O Problema de Nascer (The Trouble with Being Born) é um filme que lentamente puxa para dentro e a estrutura nos passa um olhar desconfortável, enquanto Elli e o homem que ela chama de ‘papai’ compartilham alguns momentos cada vez mais íntimos e inadequados. Em um dos momentos de terror corporal mais enjoativos já filmados, o pai remove a língua e a vagina de Elli para limpar, deixando-a nua no balcão. É um momento extremamente nojento, apontando não apenas para o abuso que ele sujeitou a sua filha humana, mas o desdém casual com que ele considera sua substituição.

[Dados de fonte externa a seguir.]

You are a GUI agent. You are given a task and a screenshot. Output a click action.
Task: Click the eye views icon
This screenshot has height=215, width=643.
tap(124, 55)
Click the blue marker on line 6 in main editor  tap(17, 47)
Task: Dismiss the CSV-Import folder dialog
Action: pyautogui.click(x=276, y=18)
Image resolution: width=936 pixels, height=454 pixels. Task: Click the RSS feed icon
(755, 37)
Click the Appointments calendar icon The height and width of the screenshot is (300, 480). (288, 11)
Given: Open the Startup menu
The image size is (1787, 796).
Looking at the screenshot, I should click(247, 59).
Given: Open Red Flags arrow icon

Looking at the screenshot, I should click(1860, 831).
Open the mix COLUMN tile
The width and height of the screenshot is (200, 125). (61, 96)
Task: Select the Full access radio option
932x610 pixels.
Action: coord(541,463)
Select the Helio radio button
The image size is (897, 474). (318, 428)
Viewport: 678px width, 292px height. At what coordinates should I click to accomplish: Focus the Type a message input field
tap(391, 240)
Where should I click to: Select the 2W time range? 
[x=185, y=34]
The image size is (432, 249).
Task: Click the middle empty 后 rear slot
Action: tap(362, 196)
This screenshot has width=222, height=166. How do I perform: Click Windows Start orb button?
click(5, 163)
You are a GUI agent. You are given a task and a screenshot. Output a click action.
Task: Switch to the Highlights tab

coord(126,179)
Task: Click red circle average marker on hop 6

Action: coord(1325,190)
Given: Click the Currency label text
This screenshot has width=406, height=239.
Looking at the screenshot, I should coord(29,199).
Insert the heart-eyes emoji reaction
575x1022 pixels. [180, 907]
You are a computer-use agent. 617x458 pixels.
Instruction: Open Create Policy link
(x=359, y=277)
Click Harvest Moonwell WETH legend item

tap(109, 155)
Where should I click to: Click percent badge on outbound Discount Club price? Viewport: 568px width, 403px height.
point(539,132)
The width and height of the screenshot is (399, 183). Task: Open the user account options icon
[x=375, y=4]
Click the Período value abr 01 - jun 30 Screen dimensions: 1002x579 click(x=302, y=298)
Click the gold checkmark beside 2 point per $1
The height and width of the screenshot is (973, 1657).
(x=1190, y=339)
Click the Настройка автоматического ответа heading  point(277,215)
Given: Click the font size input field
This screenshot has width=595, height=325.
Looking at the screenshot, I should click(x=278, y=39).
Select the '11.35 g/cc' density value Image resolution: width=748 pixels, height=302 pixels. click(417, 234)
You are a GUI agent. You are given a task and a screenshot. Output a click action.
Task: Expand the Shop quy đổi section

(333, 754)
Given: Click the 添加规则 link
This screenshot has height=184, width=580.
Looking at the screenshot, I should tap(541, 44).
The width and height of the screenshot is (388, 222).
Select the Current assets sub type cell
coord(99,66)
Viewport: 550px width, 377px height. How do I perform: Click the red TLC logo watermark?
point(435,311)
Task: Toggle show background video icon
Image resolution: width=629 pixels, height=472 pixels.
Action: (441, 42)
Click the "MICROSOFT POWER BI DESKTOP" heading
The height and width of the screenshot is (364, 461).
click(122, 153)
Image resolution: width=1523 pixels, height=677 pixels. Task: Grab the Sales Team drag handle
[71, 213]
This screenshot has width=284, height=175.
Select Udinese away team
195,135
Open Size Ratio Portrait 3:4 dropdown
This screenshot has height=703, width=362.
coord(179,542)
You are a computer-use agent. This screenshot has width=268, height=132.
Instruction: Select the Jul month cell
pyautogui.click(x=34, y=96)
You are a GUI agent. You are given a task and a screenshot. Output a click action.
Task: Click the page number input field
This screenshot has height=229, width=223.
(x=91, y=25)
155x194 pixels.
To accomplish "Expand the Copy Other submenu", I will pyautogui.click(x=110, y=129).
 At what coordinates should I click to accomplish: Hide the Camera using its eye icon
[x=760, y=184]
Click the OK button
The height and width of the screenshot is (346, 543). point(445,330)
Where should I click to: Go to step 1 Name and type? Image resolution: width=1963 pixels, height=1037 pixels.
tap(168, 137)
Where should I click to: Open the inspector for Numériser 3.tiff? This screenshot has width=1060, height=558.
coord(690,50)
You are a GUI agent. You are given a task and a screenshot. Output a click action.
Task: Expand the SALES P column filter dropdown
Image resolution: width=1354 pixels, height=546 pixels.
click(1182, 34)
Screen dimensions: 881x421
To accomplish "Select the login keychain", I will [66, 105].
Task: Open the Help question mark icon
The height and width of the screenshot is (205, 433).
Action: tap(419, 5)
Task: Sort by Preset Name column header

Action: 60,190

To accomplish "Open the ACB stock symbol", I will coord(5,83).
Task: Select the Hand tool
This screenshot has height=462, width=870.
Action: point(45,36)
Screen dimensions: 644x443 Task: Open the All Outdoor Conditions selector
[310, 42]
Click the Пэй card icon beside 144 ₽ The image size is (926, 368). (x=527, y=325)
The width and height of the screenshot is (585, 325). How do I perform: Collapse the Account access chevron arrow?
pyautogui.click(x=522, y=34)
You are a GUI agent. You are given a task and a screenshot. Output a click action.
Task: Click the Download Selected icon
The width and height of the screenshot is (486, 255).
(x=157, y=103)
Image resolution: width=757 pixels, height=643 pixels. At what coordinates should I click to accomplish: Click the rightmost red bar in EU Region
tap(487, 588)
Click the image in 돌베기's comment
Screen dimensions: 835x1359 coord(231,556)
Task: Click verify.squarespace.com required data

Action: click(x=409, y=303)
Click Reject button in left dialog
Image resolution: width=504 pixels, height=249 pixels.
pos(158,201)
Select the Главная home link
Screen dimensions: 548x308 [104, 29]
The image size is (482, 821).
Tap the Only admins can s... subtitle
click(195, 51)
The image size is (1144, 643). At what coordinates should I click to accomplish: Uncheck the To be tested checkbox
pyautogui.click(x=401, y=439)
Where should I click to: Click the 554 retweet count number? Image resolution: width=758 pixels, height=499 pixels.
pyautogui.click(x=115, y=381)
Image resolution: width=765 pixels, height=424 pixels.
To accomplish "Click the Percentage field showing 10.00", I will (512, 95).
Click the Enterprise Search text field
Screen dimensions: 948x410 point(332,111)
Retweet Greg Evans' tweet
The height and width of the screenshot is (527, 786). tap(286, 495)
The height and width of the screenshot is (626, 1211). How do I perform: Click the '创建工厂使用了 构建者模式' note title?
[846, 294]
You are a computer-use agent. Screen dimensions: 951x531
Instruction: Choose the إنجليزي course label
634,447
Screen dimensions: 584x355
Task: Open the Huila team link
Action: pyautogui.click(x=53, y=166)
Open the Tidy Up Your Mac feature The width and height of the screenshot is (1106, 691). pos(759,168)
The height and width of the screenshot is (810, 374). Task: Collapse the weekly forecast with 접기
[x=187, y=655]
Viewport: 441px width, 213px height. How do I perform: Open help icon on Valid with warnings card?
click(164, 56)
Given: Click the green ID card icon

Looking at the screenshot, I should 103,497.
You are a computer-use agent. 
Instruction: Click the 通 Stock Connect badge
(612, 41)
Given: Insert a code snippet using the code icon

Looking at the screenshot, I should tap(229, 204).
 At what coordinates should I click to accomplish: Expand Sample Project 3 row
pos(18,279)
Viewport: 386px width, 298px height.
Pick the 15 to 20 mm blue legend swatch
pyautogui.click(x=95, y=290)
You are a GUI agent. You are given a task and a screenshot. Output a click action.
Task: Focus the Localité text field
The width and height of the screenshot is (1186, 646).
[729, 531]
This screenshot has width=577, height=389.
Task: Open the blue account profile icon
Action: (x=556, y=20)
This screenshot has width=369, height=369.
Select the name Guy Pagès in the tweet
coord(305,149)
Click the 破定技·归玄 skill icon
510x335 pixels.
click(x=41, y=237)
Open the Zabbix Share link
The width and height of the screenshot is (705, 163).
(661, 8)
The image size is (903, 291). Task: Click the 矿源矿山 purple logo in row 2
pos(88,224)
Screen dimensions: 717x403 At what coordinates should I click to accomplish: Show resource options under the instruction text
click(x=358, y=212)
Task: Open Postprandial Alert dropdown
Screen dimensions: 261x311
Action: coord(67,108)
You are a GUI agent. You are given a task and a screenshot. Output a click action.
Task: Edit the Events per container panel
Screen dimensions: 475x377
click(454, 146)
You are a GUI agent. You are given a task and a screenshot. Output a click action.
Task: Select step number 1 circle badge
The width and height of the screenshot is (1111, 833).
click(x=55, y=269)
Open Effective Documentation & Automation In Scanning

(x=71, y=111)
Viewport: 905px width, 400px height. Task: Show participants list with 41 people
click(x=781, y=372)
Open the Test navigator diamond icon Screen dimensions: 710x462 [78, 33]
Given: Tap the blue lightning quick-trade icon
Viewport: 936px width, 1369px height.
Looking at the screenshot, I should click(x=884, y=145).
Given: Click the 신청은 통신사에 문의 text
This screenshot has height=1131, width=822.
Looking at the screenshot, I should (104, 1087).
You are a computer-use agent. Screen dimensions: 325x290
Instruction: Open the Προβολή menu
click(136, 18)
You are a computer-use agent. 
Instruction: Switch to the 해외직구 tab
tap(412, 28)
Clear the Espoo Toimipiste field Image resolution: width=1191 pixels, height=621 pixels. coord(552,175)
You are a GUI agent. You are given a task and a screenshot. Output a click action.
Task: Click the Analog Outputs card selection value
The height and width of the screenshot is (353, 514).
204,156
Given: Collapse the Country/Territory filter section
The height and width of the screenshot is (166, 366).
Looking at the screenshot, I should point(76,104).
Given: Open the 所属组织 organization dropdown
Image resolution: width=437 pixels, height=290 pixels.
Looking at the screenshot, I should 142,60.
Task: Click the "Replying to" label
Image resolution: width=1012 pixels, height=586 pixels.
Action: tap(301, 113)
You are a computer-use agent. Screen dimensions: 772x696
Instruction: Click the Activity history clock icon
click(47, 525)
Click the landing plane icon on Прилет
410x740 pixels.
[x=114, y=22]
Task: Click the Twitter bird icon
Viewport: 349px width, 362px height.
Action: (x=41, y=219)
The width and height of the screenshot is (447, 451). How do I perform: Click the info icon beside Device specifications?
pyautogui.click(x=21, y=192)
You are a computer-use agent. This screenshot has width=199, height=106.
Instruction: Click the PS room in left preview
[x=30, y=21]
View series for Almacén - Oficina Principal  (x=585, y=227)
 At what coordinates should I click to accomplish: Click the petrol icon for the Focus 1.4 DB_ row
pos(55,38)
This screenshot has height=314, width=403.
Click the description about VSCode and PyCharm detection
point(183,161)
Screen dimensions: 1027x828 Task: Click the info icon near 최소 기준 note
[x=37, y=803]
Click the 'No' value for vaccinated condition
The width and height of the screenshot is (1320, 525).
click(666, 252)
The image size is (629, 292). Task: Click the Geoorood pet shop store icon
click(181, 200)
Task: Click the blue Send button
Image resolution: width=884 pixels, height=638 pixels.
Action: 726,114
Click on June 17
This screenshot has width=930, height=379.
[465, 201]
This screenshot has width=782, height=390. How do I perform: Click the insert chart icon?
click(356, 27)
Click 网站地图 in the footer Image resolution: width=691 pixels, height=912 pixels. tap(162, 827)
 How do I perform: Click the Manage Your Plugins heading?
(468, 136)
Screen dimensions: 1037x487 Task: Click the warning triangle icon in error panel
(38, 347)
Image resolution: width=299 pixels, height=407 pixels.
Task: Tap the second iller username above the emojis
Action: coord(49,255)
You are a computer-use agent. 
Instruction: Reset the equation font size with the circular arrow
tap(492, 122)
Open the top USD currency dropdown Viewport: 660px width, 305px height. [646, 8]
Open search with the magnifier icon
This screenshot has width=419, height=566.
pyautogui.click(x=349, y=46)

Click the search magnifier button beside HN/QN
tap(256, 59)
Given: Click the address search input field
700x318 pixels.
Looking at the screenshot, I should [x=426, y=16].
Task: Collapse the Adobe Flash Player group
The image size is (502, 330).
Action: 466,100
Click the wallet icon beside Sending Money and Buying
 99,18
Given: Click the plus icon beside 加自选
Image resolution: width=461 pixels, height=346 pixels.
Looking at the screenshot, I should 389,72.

O longa acaba tendo uma boa reviravolta quando Elli foge e a história muda para outra relação. Elli é apanhada por um motorista (Simon Hatzl) que a presenteia como um novo brinquedo para sua mãe idosa (Ingrid Burkhard), que ainda está de luto pelo irmãozinho que ela havia perdido 60 anos antes.
O cenário mais humano que a personagem acaba explorando na segunda metade do filme nos mostra que a visão de Wollner não é centralizar os sentimentos em Elli, mas demonstrar que as pessoas que ela encontra possuem memórias que são refletidas na androide como um espelho e essas memórias se afogam em suas próprias histórias como uma liberação da realidade em que não desejam viver.
No final, percebemos que Elli é uma fuga para essas almas errantes e o fato do enredo ter escolhido almas problemáticas com histórias problemáticas acaba tornando o filme bem interessante, mesmo que também nos afaste deliberadamente em uma direção que nossas memórias não preferem seguir.